The Campaign Against the Arms Trade (CAAT) filed a Judicial Review application into the legality of the UK government's decision to renew arms sales to the Saudi-led coalition, which is believed to be responsible for the deaths of thousands of civilians in Yemen since 2015.
In June 2019, the UK Court of Appeal ruled that London acted unlawfully when it licensed the sale of UK-made weapons to Saudi-led forces for use in Yemen without assessing whether the coalition had breached international humanitarian law.
This followed a case brought by CAAT, which the government was ordered to not issue any new licences and to retake the decisions on extant licences in a lawful manner.
However, in July 2020 the government announced that it will resume the sale of arms to Saudi Arabia, which followed a review by the Department of International Trade that claimed violations of International Humanitarian Law (IHL) committed by the anti-Houthi coalition were merely "isolated incidents".
CAAT and other anti-arms campaigners have called for a review of the "isolated incidents" decision, saying they have documented hundreds of attacks on residential areas, schools, hospitals, public gatherings, and agricultural land.
Andrew Smith of CAAT said: "Tens of thousands of people have been killed in this brutal bombardment, yet arms companies have profited every step of the way. These arms sales have only fuelled the destruction and prolonged the conflict. Last year the Court of Appeal found that the government had acted illegally, and nothing that we have seen since suggests otherwise.
"The government may think that the widespread destruction of schools, hospitals and homes can be dismissed as 'isolated incidents' but we do not. These arms sales are immoral, and we are confident that the Court will confirm that the decision to renew them was illegal."

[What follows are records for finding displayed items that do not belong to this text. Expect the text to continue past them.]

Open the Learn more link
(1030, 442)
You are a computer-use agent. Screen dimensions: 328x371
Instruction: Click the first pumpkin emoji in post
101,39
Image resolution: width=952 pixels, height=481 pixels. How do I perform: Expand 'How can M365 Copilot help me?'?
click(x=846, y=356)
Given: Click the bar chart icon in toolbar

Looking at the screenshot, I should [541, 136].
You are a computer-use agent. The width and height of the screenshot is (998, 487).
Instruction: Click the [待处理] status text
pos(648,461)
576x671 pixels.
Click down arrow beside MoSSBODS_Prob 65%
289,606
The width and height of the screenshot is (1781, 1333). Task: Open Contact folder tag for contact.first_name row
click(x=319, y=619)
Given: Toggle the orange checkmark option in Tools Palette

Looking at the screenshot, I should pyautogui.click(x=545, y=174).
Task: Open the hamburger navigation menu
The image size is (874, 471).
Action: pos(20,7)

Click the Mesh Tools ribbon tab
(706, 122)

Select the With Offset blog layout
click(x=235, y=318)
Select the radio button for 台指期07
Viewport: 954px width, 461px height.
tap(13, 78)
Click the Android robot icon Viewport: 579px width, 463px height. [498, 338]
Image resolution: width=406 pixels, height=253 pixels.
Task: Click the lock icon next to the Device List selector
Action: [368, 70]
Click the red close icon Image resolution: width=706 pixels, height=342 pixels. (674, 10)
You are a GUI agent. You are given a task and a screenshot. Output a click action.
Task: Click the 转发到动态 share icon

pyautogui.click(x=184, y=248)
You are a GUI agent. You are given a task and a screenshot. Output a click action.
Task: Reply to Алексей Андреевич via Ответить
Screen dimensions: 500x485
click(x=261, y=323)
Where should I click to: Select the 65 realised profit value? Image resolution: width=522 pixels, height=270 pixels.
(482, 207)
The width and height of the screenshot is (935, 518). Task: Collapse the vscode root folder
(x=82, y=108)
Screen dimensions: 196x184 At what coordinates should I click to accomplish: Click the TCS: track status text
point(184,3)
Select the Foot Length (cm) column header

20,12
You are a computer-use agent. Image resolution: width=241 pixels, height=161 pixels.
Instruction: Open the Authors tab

Last month, a United Nations report said countries arming parties involved in the Yemen conflict could be "aiding and assisting" war crimes, asserting that there had been "documented patterns" of serious international humanitarian law violations.
Yemen has since 2014 been gripped by a war between Iran-backed Houthi rebels and a beleaguered government, which is supported by a Saudi-led military coalition. Fighting, blockades and Saudi-led airstrikes has sunk the country into the world's worst humanitarian crisis.
More than 24 million people, nearly 80 percent of the population, depend on some form of aid for survival, and this year the situation has deteriorated sharply.